Using the information>
**a)** In the commentary on CIMB's fourth-quarter 2020 results, replace "yoy" with "year-on-year" and reproduce the text between "CIMB saw another" and "stronger CASA growth.", inclusive.
**b)** Extend the commentary on CIMB's fourth-quarter 2020 results beyond its final sentence.

CIMB saw another weak quarter, as the 4Q20 net profit of RM215m (-75% yoy; +10.6% qoq) was hit by an impairment on bonds and derivatives while RM616m of pre-emptive provisions (comprising management overlay and macroeconomic forecast changes) were recognized. Apart from that, there were provisions on Covid-19 related sectors and impairments in Singapore and on legacy accounts. The 2020 NCC rose to 146bps vs. 44bps in 2019. Other than these, there were no other negative surprises. 2020 operating income was down 3.4% yoy due to lower non-interest income (-6.9% yoy) while fundbased income was relatively flat yoy (due to the impact of the net ‘mod-loss’ of RM281m as well as the rate cuts). On a more positive note, the 4Q20 NIM recovered by 6bps qoq to 2.37% qoq due to lower COF and stronger CASA growth.

Listed records>

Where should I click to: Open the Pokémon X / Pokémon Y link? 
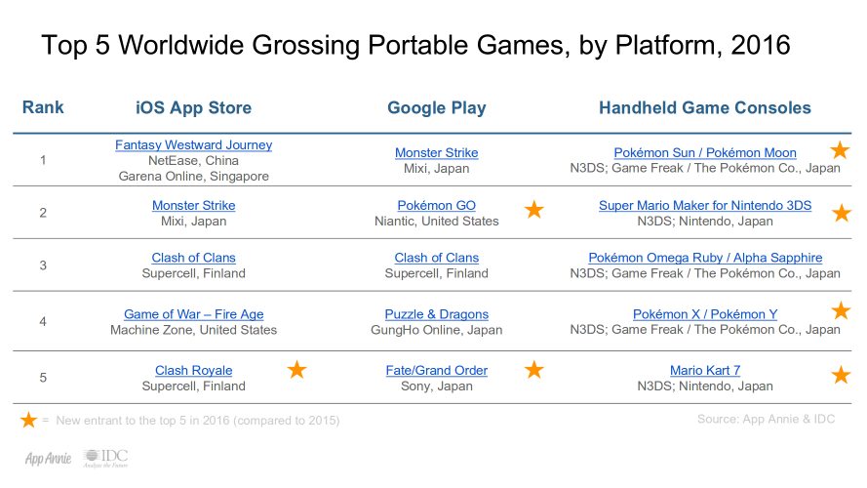click(705, 314)
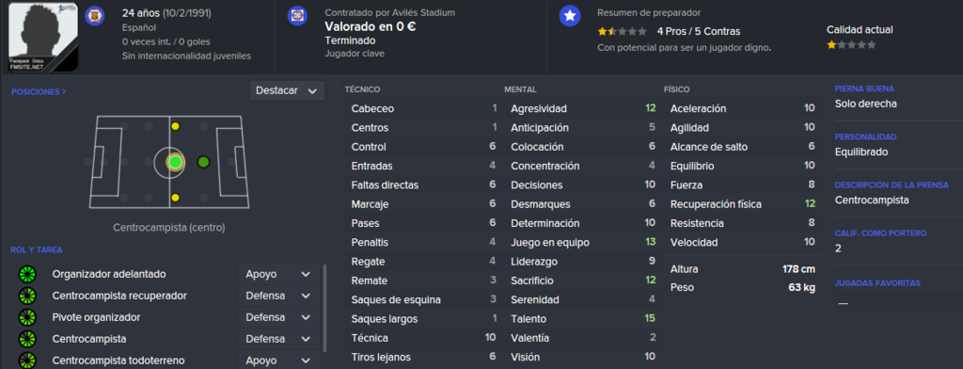
Task: Open the Destacar dropdown
Action: (x=287, y=90)
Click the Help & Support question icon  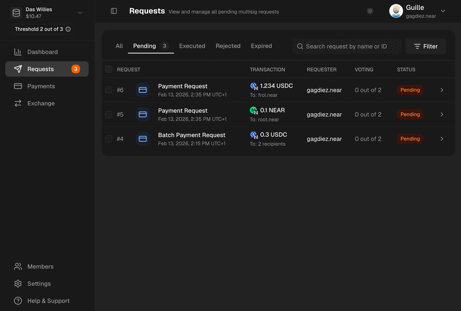(x=18, y=301)
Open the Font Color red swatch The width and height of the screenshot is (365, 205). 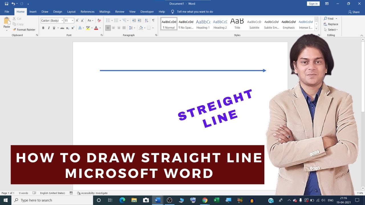[x=96, y=28]
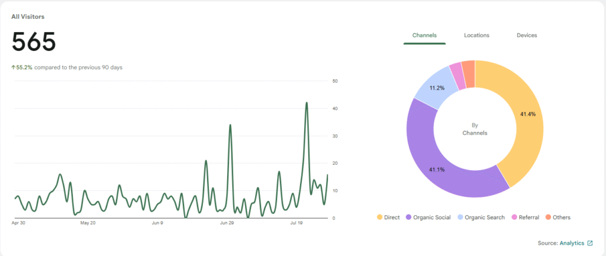Click the 565 All Visitors total

point(34,42)
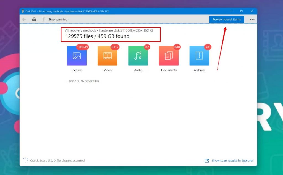The width and height of the screenshot is (283, 175).
Task: Open the Audio category icon
Action: pyautogui.click(x=138, y=56)

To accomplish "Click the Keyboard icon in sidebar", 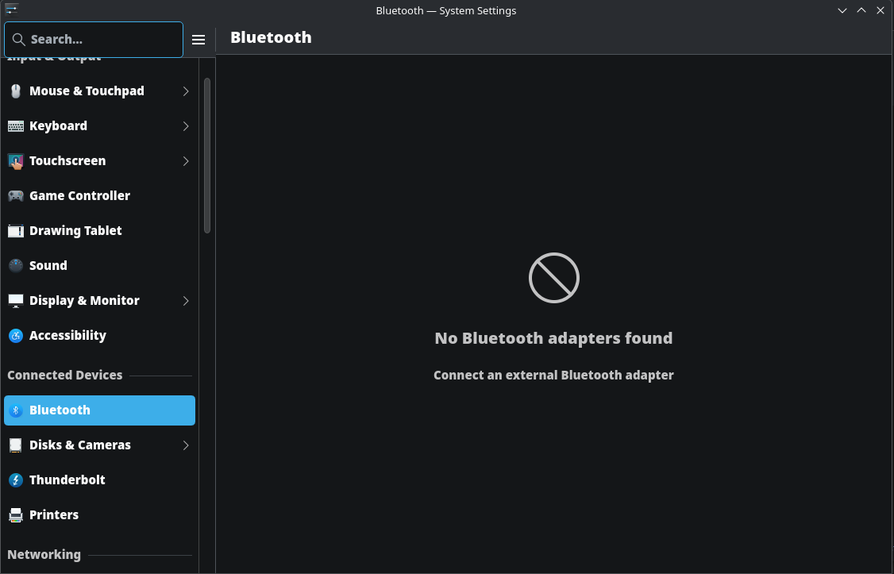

Per-task answers>
**a)**
CIMB saw another weak quarter, as the 4Q20 net profit of RM215m (-75% year-on-year; +10.6% qoq) was hit by an impairment on bonds and derivatives while RM616m of pre-emptive provisions (comprising management overlay and macroeconomic forecast changes) were recognized. Apart from that, there were provisions on Covid-19 related sectors and impairments in Singapore and on legacy accounts. The 2020 NCC rose to 146bps vs. 44bps in 2019. Other than these, there were no other negative surprises. 2020 operating income was down 3.4% year-on-year due to lower non-interest income (-6.9% year-on-year) while fundbased income was relatively flat year-on-year (due to the impact of the net ‘mod-loss’ of RM281m as well as the rate cuts). On a more positive note, the 4Q20 NIM recovered by 6bps qoq to 2.37% qoq due to lower COF and stronger CASA growth.

**b)**
Management has more positive guidance for 2021, namely, NCC of 80-90bps, ROE at 6-7%, loan growth at 4-5% yoy, and potential NIM expansion of up to 10bps in 2021 (as the group benefits from ample funding at a substantially lower COF). Meanwhile, though loans under the moratorium and R&R have further increased in Malaysia and Indonesia, management noted that the pace of new applications for financial assistance has tapered off since January. Nonetheless, we continue to exercise caution and have not changed our NCC assumption of 80bps for 2021.
We maintain our HOLD rating on CIMB, with our 12-month PT of RM4.20 (based on a 0.7x P/BV on CY21E BVPS) underpinned by a CY21E ROE at 6.9% and cost of equity of 8.5. Our 2021E/22E/23E assumptions: NIM at 2.32%-2.35%; loan growth: 1-3%; CIR at 51-52%. Downside/upside risks: interest rate cuts/hikes; weaker-than-expected asset quality under a prolonged MCO in Malaysia.